What you are asked to do -
Beginning with the line containing "Click the green down arrow beside 3208.78" and ending at the last line of the data, set down every line exactly, leaving out all pictures.

Records for the exercise -
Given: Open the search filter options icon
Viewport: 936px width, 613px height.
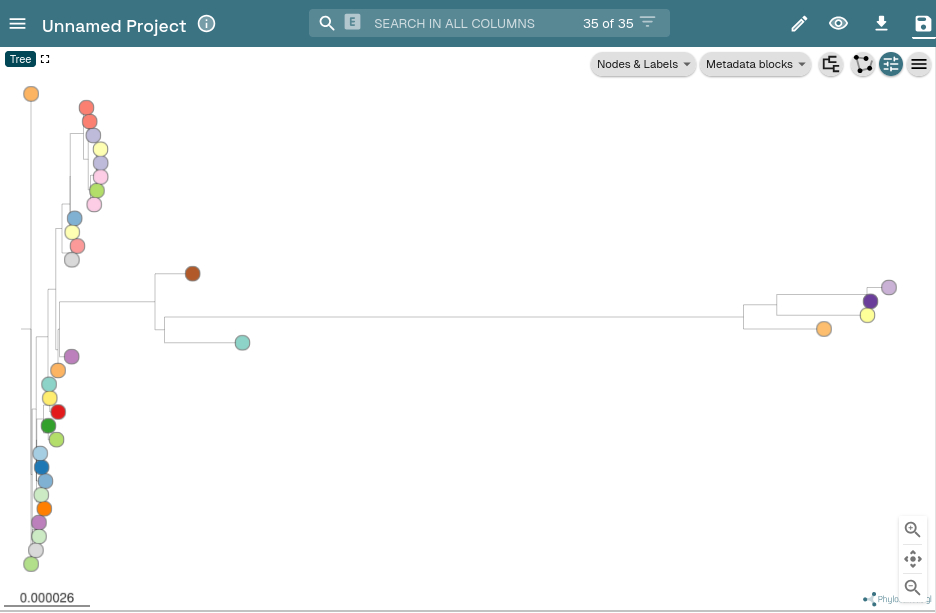Looking at the screenshot, I should [x=648, y=22].
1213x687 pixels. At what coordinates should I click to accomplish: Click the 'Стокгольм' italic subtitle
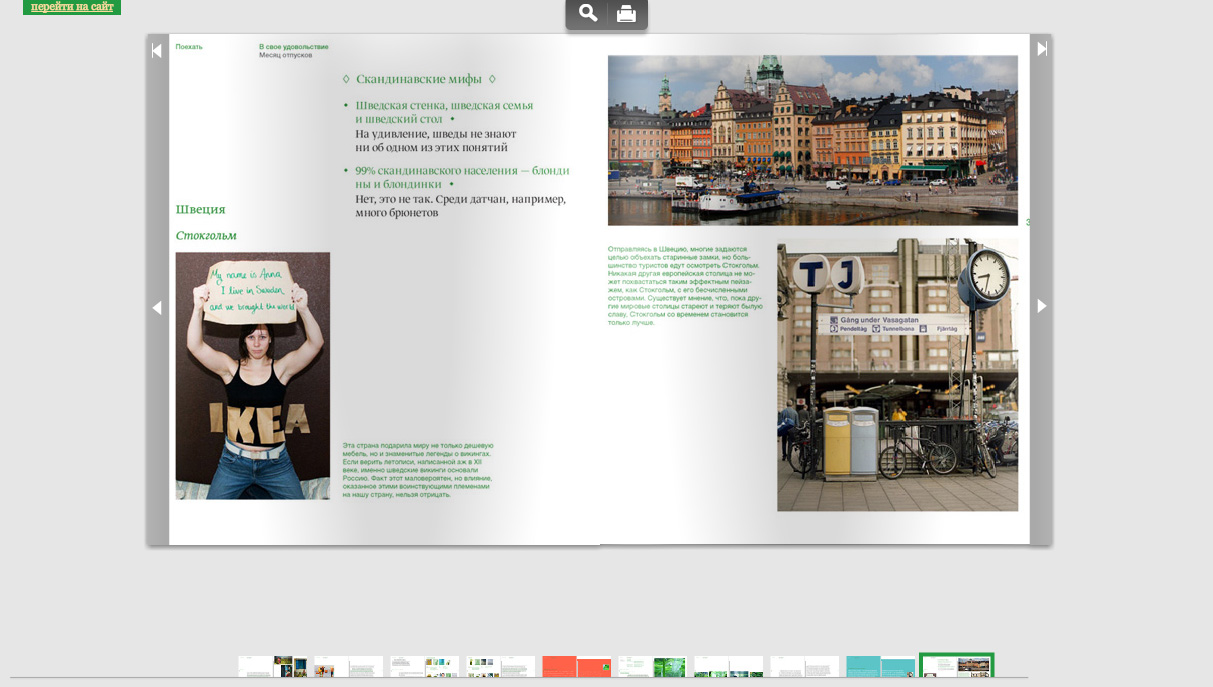[206, 236]
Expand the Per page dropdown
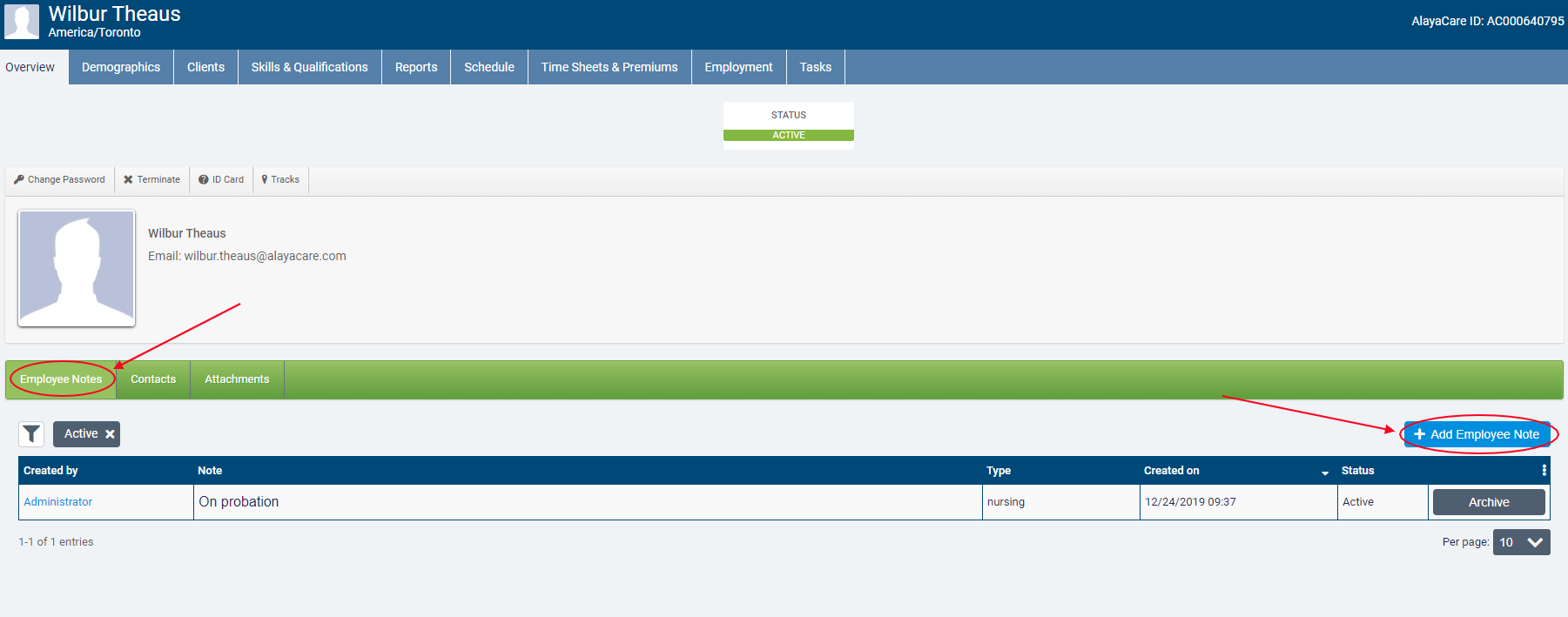 point(1521,542)
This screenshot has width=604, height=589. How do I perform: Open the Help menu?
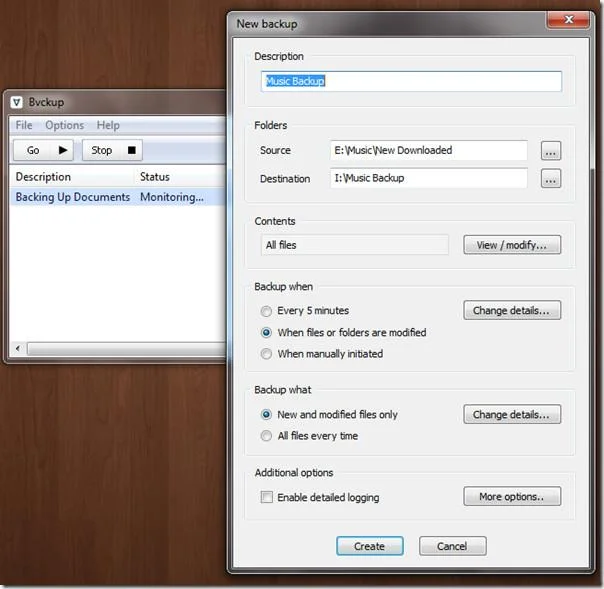(x=108, y=125)
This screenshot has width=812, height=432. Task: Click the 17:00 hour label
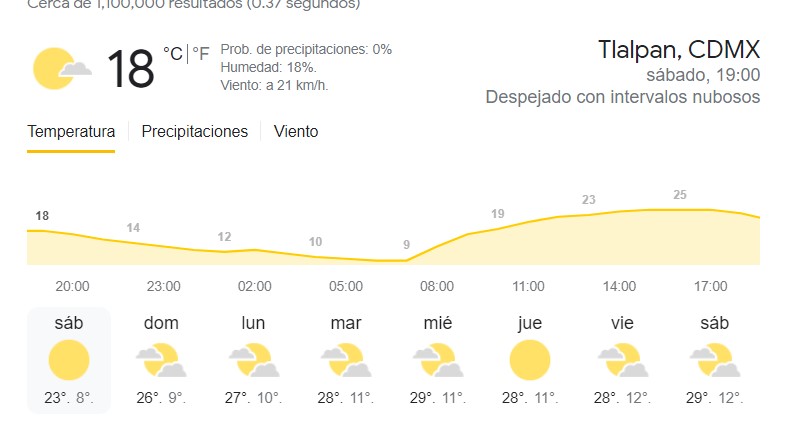coord(710,286)
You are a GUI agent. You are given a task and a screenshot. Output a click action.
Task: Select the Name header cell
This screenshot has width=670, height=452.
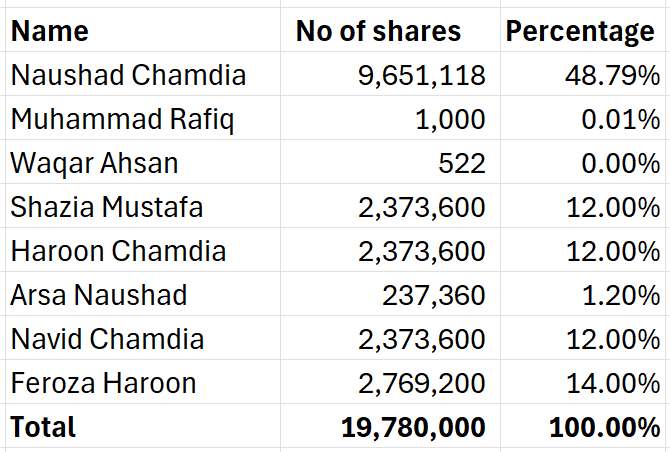(x=50, y=31)
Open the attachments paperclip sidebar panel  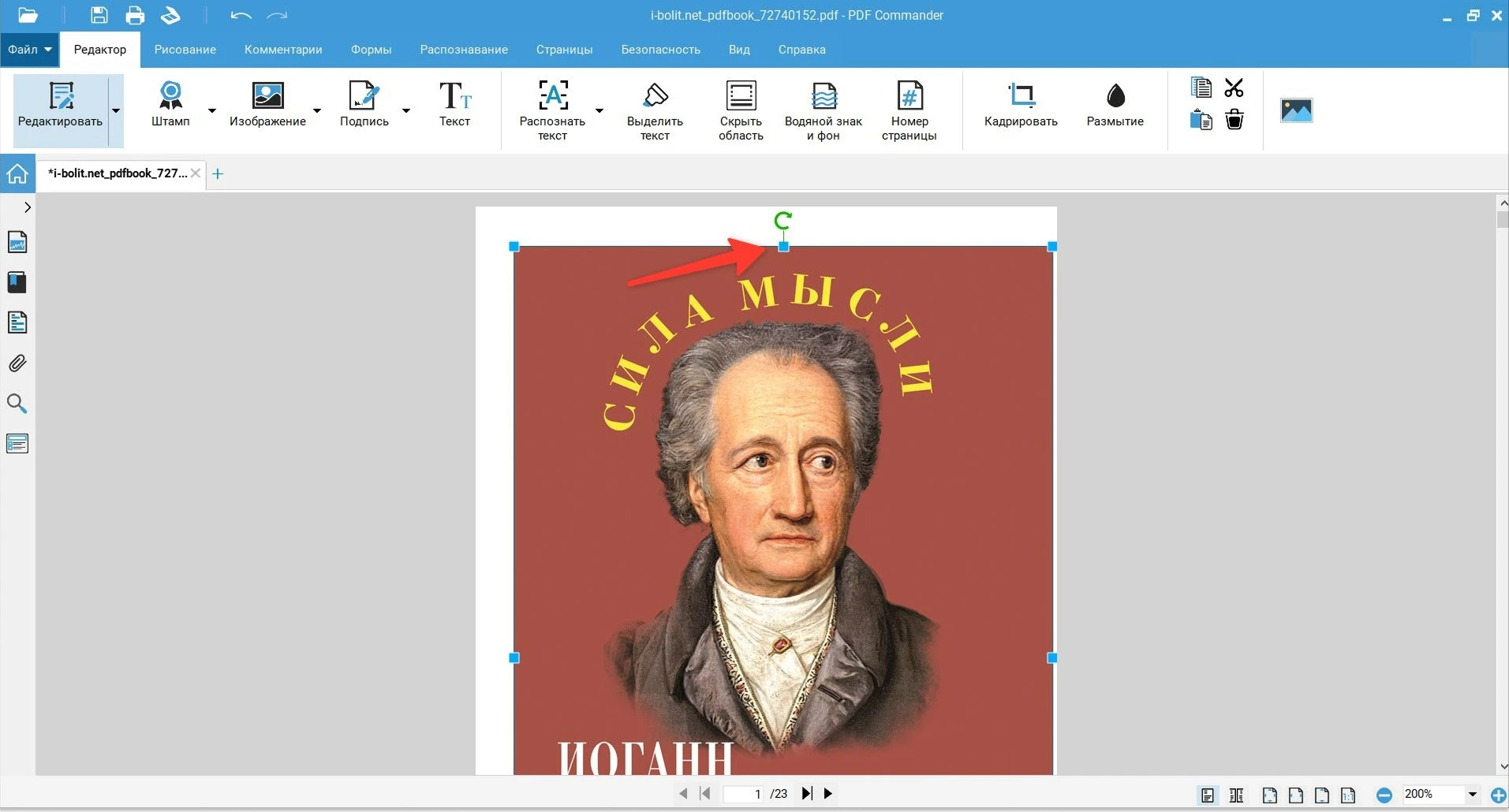coord(17,363)
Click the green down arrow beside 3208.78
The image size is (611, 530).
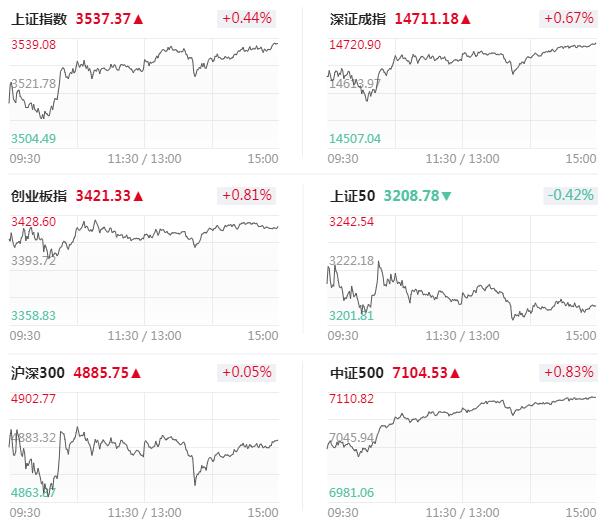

Answer to the problem -
Click the green down arrow beside 3208.78
The image size is (611, 530).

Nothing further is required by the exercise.